### EXERCISE MATERIAL
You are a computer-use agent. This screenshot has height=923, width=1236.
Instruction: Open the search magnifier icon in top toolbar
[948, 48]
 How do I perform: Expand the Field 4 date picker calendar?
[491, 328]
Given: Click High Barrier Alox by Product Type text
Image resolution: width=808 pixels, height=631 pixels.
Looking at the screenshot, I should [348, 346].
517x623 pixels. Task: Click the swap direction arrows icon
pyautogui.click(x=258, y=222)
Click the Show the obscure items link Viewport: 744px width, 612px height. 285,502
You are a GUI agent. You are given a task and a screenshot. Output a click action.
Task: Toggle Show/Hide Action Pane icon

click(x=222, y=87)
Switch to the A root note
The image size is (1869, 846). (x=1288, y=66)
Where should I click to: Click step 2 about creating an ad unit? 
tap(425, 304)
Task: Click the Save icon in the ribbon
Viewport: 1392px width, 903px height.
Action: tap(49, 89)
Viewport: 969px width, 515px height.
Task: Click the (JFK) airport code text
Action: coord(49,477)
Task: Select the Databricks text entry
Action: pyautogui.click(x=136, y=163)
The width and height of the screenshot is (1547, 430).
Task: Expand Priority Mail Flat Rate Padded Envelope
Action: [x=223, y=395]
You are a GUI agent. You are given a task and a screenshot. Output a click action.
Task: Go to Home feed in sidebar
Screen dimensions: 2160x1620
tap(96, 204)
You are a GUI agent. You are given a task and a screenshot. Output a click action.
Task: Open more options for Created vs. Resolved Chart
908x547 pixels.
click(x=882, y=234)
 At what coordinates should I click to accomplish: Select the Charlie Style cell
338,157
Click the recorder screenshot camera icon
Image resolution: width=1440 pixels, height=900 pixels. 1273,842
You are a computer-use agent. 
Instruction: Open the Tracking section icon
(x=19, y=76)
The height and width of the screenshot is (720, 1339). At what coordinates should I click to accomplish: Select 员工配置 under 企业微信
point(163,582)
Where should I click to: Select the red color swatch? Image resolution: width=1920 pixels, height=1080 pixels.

### EXERCISE AIM
Please return the entire listing, unchanged.

### EXERCISE OUTPUT
You are a computer-use agent. This screenshot has height=923, width=1236.
Instruction: Open the search magnifier icon in top toolbar
[948, 48]
 How do I perform: Expand the Field 4 date picker calendar?
[491, 328]
Given: Click High Barrier Alox by Product Type text
Image resolution: width=808 pixels, height=631 pixels.
Looking at the screenshot, I should [348, 346].
517x623 pixels. Task: Click the swap direction arrows icon
pyautogui.click(x=258, y=222)
Click the Show the obscure items link Viewport: 744px width, 612px height. 285,502
You are a GUI agent. You are given a task and a screenshot. Output a click action.
Task: Toggle Show/Hide Action Pane icon

click(x=222, y=87)
Switch to the A root note
The image size is (1869, 846). (x=1288, y=66)
Where should I click to: Click step 2 about creating an ad unit? 
tap(425, 304)
Task: Click the Save icon in the ribbon
Viewport: 1392px width, 903px height.
Action: tap(49, 89)
Viewport: 969px width, 515px height.
Task: Click the (JFK) airport code text
Action: coord(49,477)
Task: Select the Databricks text entry
Action: pyautogui.click(x=136, y=163)
The width and height of the screenshot is (1547, 430).
Task: Expand Priority Mail Flat Rate Padded Envelope
Action: [x=223, y=395]
You are a GUI agent. You are given a task and a screenshot. Output a click action.
Task: Go to Home feed in sidebar
Screen dimensions: 2160x1620
tap(96, 204)
You are a GUI agent. You are given a task and a screenshot. Output a click action.
Task: Open more options for Created vs. Resolved Chart
908x547 pixels.
click(x=882, y=234)
 At what coordinates should I click to accomplish: Select the Charlie Style cell
338,157
Click the recorder screenshot camera icon
Image resolution: width=1440 pixels, height=900 pixels. 1273,842
You are a computer-use agent. 
Instruction: Open the Tracking section icon
(x=19, y=76)
The height and width of the screenshot is (720, 1339). At what coordinates should I click to accomplish: Select 员工配置 under 企业微信
point(163,582)
Where should I click to: Select the red color swatch? Image resolution: width=1920 pixels, height=1080 pixels.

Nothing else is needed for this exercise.